Facing sharp criticism about global conflicts of interest involving his family businesses, President-elect Donald Trump invited a federal prosecutor with a strong anti-corruption record to stay on board in his hometown: Manhattan U.S. Attorney Preet Bharara.

By ADAM KLASFELD

MANHATTAN (CN) — Facing sharp criticism about global conflicts of interest involving his family businesses, President-elect Donald Trump invited a federal prosecutor with a strong anti-corruption record to stay on board in his hometown: Manhattan U.S. Attorney Preet Bharara.

Over the past few years, Bharara has brought down New York’s most powerful politicians in a series of prosecutions that the tabloids dubbed “Albany on Trial.”

Those who have fallen so far include the two top legislators from two branches of state government: former Assembly Speaker Sheldon Silver and ex-state Senate Majority Leader Dean Skelos.

Bharara’s anti-corruption crusade already has rattled the state’s executive branch, indicting Joseph Percoco, the former “right-hand man” of sitting Gov. Andrew Cuomo.

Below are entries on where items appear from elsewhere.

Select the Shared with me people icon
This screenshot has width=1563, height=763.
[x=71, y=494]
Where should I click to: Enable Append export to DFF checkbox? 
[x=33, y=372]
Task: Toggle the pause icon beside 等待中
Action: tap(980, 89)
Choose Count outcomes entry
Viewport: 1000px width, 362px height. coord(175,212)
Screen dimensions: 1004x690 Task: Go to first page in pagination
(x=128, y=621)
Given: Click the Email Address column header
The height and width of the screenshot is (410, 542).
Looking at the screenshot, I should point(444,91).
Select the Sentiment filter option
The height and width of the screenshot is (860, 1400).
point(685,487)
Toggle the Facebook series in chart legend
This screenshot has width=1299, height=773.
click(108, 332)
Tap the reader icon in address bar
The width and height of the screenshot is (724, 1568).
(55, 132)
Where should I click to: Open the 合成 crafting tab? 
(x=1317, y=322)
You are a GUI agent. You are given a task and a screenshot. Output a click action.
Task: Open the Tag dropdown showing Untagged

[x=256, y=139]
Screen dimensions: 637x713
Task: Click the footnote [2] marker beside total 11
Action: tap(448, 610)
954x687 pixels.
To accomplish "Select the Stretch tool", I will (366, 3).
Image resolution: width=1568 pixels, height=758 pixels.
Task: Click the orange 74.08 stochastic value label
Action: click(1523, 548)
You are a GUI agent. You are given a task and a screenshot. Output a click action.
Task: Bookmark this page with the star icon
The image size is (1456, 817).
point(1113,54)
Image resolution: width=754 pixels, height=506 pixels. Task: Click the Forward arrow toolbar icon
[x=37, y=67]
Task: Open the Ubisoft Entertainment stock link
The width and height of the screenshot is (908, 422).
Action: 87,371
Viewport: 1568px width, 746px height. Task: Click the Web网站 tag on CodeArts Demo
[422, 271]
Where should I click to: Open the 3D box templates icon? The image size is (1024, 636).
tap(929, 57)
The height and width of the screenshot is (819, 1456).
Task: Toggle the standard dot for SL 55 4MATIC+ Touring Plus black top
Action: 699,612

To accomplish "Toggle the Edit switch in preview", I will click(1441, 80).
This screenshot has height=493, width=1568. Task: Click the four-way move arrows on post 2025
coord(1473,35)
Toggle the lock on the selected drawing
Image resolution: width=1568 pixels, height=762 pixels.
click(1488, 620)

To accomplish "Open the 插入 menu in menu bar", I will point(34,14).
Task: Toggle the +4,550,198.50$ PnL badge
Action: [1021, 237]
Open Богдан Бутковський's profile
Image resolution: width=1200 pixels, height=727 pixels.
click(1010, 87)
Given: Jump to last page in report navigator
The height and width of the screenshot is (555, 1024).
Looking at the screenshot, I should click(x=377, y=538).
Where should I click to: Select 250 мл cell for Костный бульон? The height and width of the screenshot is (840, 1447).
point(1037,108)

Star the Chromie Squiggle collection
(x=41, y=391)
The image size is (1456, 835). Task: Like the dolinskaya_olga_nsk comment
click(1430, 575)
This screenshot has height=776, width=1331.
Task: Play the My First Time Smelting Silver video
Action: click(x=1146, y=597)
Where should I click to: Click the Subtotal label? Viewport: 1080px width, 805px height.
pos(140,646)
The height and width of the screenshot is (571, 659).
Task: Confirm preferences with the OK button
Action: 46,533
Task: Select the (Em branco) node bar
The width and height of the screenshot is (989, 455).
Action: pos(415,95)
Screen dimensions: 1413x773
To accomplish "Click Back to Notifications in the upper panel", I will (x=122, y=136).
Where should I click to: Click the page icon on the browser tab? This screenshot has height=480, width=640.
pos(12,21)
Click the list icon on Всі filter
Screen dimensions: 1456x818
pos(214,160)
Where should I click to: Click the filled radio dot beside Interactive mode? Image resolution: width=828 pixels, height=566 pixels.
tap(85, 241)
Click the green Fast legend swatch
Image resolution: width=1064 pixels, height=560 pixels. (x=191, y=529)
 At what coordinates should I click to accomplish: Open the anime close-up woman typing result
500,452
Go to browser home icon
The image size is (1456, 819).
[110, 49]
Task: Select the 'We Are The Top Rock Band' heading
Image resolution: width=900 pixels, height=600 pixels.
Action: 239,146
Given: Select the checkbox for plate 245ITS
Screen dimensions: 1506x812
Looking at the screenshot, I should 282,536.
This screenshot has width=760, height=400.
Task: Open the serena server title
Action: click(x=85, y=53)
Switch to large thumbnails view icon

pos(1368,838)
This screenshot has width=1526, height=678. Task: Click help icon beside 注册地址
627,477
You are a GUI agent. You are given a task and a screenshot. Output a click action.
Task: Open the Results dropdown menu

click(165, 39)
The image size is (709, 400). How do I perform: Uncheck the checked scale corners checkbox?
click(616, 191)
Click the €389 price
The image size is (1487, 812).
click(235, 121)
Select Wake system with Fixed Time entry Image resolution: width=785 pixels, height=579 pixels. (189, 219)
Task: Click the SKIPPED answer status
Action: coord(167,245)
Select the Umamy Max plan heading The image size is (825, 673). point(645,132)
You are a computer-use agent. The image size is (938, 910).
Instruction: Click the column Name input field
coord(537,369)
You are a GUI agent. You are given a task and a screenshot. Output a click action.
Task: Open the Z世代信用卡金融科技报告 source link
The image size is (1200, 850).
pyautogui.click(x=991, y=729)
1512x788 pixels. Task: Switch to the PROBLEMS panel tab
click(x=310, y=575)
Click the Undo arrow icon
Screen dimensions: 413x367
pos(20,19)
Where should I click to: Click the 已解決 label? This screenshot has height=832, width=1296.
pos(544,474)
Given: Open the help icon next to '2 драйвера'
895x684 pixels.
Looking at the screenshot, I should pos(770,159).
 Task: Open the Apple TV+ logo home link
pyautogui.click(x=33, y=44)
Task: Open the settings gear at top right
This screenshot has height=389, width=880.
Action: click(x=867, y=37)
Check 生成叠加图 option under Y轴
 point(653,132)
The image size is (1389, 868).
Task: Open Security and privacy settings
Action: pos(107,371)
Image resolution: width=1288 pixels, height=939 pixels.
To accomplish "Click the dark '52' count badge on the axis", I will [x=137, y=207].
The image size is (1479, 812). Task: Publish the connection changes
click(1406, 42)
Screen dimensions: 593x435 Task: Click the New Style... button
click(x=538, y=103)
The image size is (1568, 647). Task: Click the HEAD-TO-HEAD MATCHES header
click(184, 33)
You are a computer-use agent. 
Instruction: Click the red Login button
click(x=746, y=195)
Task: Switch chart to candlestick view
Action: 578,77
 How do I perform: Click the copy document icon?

As he left Trump Tower this afternoon, Bharara opined in a video broadcast of his remarks in the lobby that the president-elect asked him to keep his post “presumably because he’s a New Yorker and is aware of all this office has done over the past seven years.”

Bharara trumpeted his prosecutors’ reputation for working “independently, without fear or favor for the last seven years.”

“We had a good meeting,” he said. “I said I would absolutely consider staying on. I agreed to stay on. I have already spoken to Sen. Sessions, who as you know is the nominee for the Attorney General. He also asked to stay on, and so I expect that I’ll be continuing to work at the Southern District of New York.”

Trump’s choice of Sen. Jeff Sessions as U.S. attorney general raised eyebrows on Nov. 18, given the Alabama senator’s history of racist remarks and flirtation with the Ku Klux Klan.

Sessions once said he found the group fine “until I found out they smoked pot.”

Bharara’s pick soothed some fears wrought by Trump’s prosecutorial picks so far, also providing the president-elect cover from a torrent of criticism about how his family’s business enterprises could lead to unprecedented entanglements around the globe.

On Twitter this morning, Trump vowed to leave his business “in total.”

“I feel it is visually important, as President, to in no way have a conflict of interest with my various businesses,” he said in an optics-focused Tweet.

Trump’s posts revealed few details about his actual plan to extricate himself from those conflicts, which he promised to reveal at a “major news conference” on Dec. 15.

He did not signal whether his children will still be involved in the Trump Organization, White House, or a combination of the two.